La start-up hybride-électrique toulousaine Ascendance Flight Technologies a commencé l’assemblage final de son avion à décollage et atterrissage vertical Atea (VTOL) alors qu’elle vise un premier vol piloté dans les mois à venir.
Équipé du groupe motopropulseur hybride Sterna de l’entreprise, l’Atea combine une configuration de ventilateur dans l’aile pour le vol vertical avec des hélices propulsives et extractrices pour le vol de croisière. Selon la compagnie, il sera capable de transporter quatre passagers sur des itinéraires allant jusqu’à 215 milles marins (400 km).
Le directeur commercial Thibault Baldivia a déclaré que la société finalisait actuellement l’assemblage de la cellule qui devrait être « terminé dans les prochaines semaines », avant l’installation du groupe motopropulseur et d’autres systèmes.
Bien qu’il se méfie de préciser une date précise du premier vol, Baldivia affirme que ce sera « certainement cette année, dans quelques mois ».
« Cela s’annonce vraiment bien – nous sommes ravis de le voir en l’air », dit-il.
Ascendance a déjà piloté trois démonstrateurs à petite échelle, mais au cours des quatre dernières années, elle a concentré ses énergies sur le développement du prototype à grande échelle, y compris des tests approfondis en soufflerie et sur simulateur.
De plus, le développeur a évalué le système de propulsion à l’aide de son banc d’essai « Iron Bird », accumulant plus de 500 heures d’essais au sol au cours des quatre dernières années.
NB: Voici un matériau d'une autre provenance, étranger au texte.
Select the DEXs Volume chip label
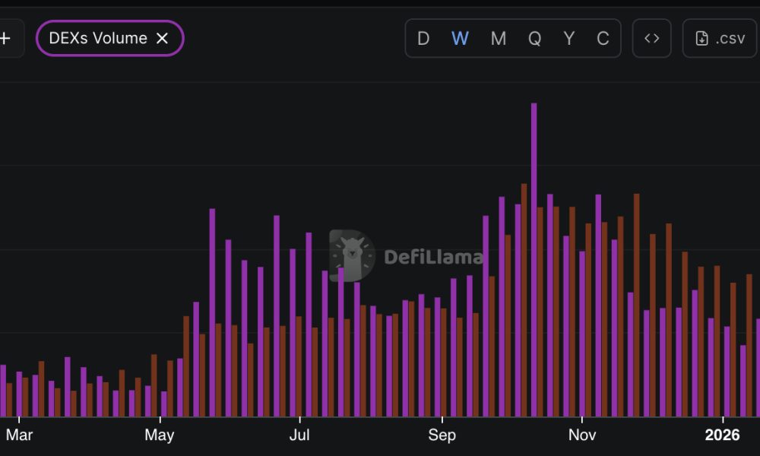760x456 pixels. [98, 38]
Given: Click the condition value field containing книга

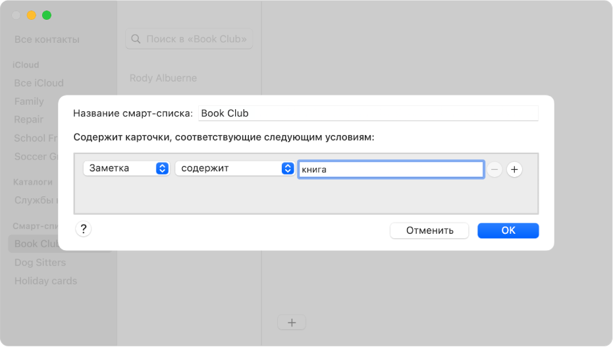Looking at the screenshot, I should pyautogui.click(x=390, y=169).
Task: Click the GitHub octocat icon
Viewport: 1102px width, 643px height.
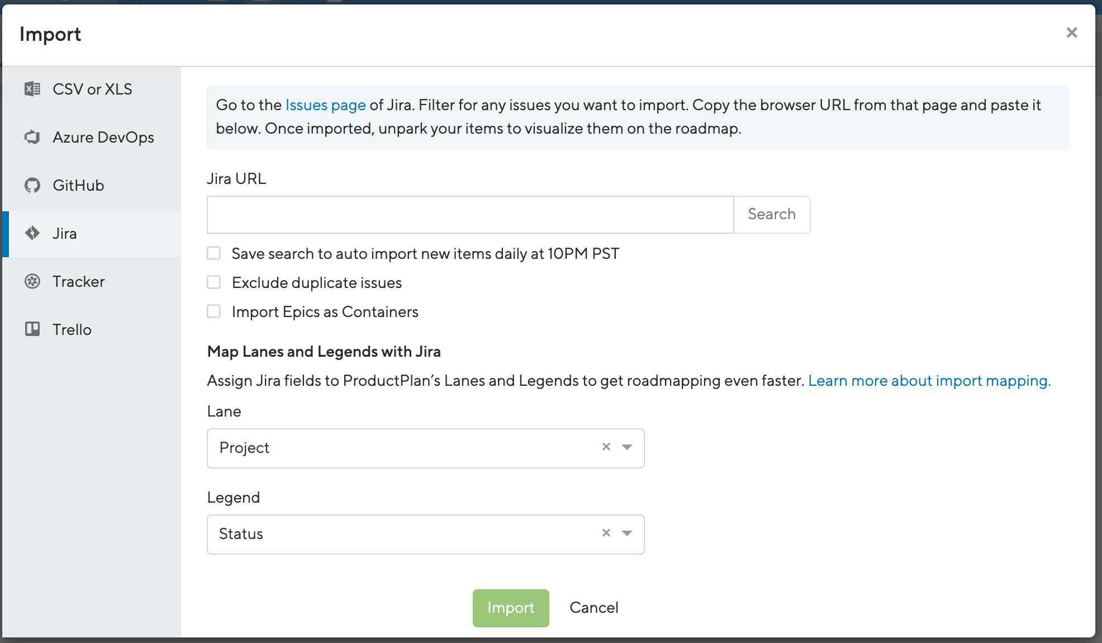Action: point(32,185)
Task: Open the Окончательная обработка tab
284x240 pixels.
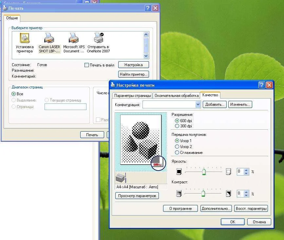Action: (177, 96)

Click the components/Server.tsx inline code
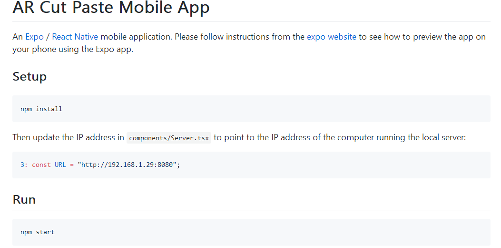(169, 138)
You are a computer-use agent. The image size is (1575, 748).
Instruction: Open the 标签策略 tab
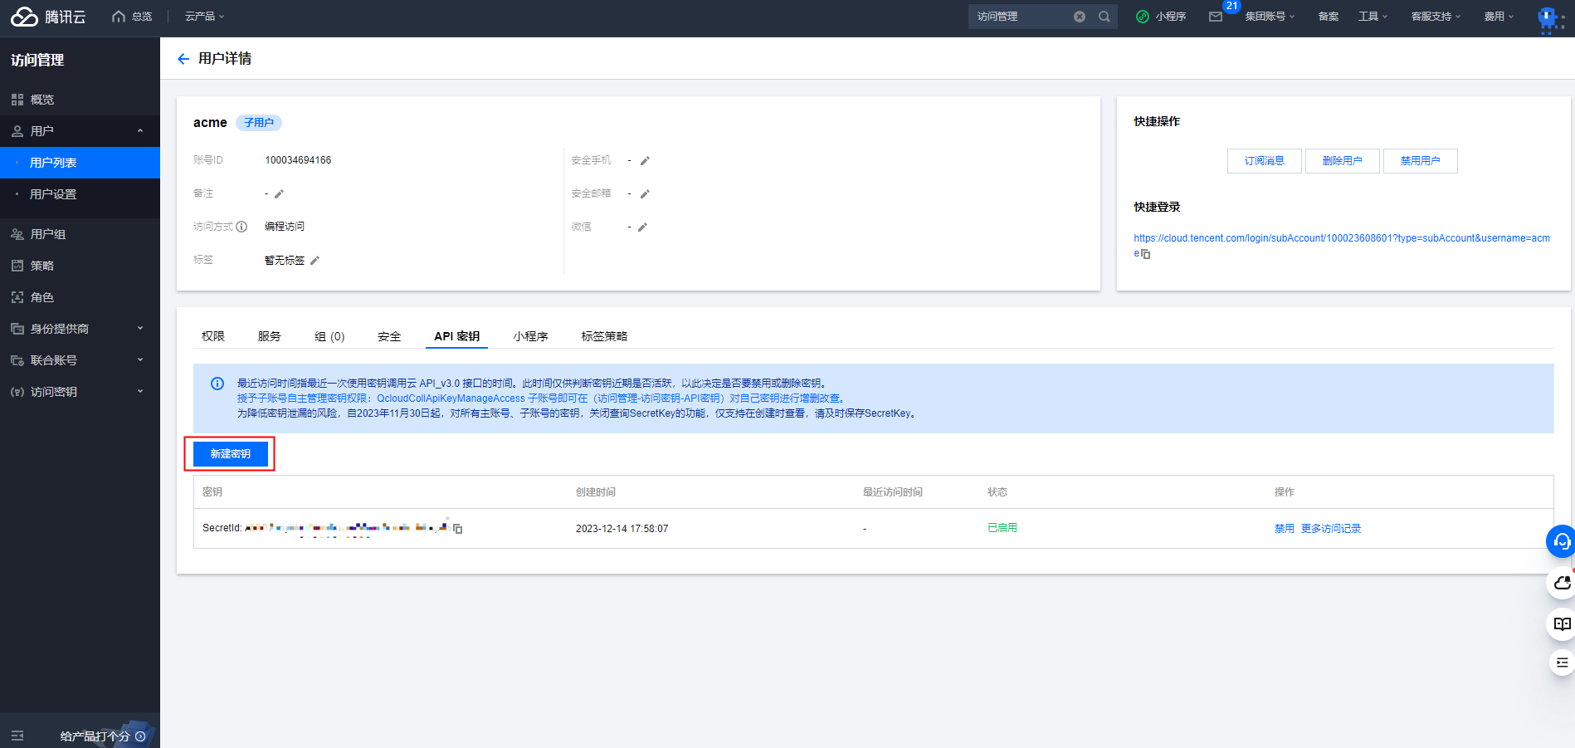tap(603, 335)
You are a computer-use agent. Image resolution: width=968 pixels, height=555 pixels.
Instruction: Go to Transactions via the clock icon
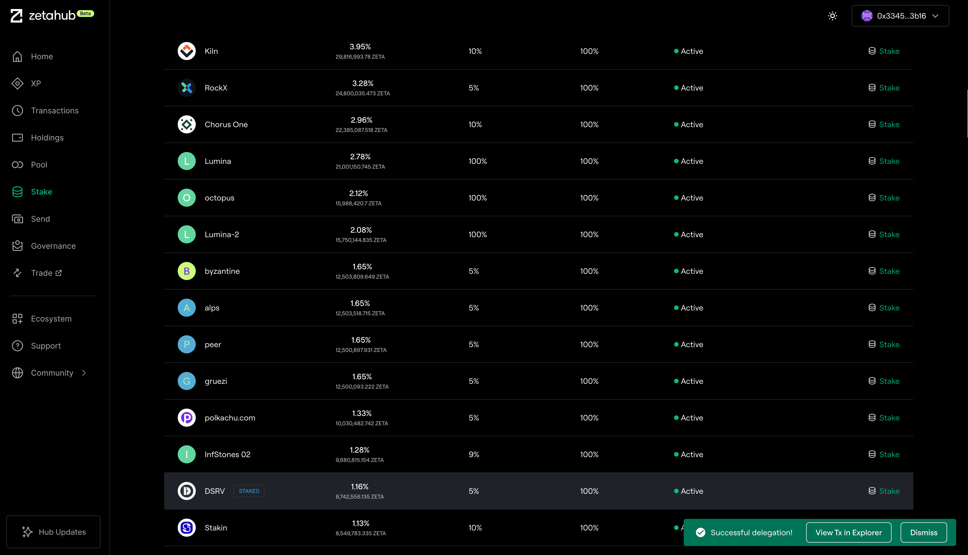[x=18, y=111]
« Nous avons obtenu les résultats que nous souhaitions : nous avons finalisé la conception et il est temps de tout mettre dans l’avion et de le tester en vol », déclare Baldivia.
Il prévoit une campagne d’essais en vol d’une durée de 18 à 24 mois, mais commencera en parallèle à travailler sur le premier avion de série. L’entrée en service se situe dans la période 2029-2030, dit-il.
Baldivia estime que faire voler le prototype avec un pilote à bord offrira un chemin plus fluide vers la certification en raison du « processus très rigoureux » requis pour obtenir un permis expérimental de vol. «Cela ouvre la porte à une future certification», dit-il.
La configuration du ventilateur dans l’aile d’Ascendance – quatre ventilateurs dans le canard et quatre dans l’aile – est similaire à la conception adoptée par le développeur canadien Horizon Aircraft.
Mais alors qu’Horizon a opté pour des capots d’ailes fermés pour améliorer l’aérodynamisme en vol vers l’avant, Ascendance a laissé ses fans découverts.
Baldivia affirme qu’en raison des spécificités de sa conception à faible traînée, un mécanisme de fermeture utiliserait plus d’énergie pour se déployer que l’aile n’en perd en vol vers l’avant.
Cependant, s’il recherche une vitesse de croisière maximale plus élevée comme amélioration future, il pourrait revoir le concept. Une alternative pour améliorer les performances pourrait plutôt consister à augmenter la capacité de quatre à six passagers, note-t-il.
Pendant ce temps, Ascendance espère expédier le premier groupe motopropulseur Sterna à un client externe d’ici la fin de l’année.
Baldivia voit un marché croissant pour le système de propulsion destiné aux applications civiles et militaires, y compris les avions à voilure fixe et les gros véhicules aériens sans équipage.
Alors que le système Sterna de l’Atea utilise un turbogénérateur de la société française Turbotech, le groupe motopropulseur est indépendant du moteur et pourrait utiliser des moteurs à pistons ou à turbine – ou même des piles à combustible – en fonction des besoins du client.
À ce jour, Ascendance détient plus de 600 lettres d’intention pour l’Atea et « nous avons commencé à signer nos premiers accords adossés à des dépôts et nous prévoyons une accélération après le premier vol ».
Jusqu’à présent, le financement provient de diverses sources, notamment BPI France, la banque d’investissement du pays, la famille Dassault et le fonds de capital-risque Expansion Ventures.
Ascendance a levé jusqu’à présent plus de 60 millions d’euros (70 millions de dollars), Baldivia estimant qu’il lui faudra « plusieurs centaines de millions » pour mettre l’Atea sur le marché.
Toutefois, les revenus issus des ventes de Sterna, ainsi que les dépôts des clients, contribueront à réduire la dépendance à l’égard des investisseurs externes, dit-il.